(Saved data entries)
***

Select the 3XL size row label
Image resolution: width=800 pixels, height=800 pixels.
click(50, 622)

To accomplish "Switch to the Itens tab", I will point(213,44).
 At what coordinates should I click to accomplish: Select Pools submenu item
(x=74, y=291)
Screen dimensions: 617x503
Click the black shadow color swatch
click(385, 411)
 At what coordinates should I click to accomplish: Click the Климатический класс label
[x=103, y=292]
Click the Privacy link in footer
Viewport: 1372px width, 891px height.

***

EXERCISE: The records above need copying. Do it exactly.

ANSWER SECTION:
Select the 3XL size row label
Image resolution: width=800 pixels, height=800 pixels.
click(50, 622)

To accomplish "Switch to the Itens tab", I will point(213,44).
 At what coordinates should I click to accomplish: Select Pools submenu item
(x=74, y=291)
Screen dimensions: 617x503
Click the black shadow color swatch
click(385, 411)
 At what coordinates should I click to accomplish: Click the Климатический класс label
[x=103, y=292]
Click the Privacy link in footer
Viewport: 1372px width, 891px height.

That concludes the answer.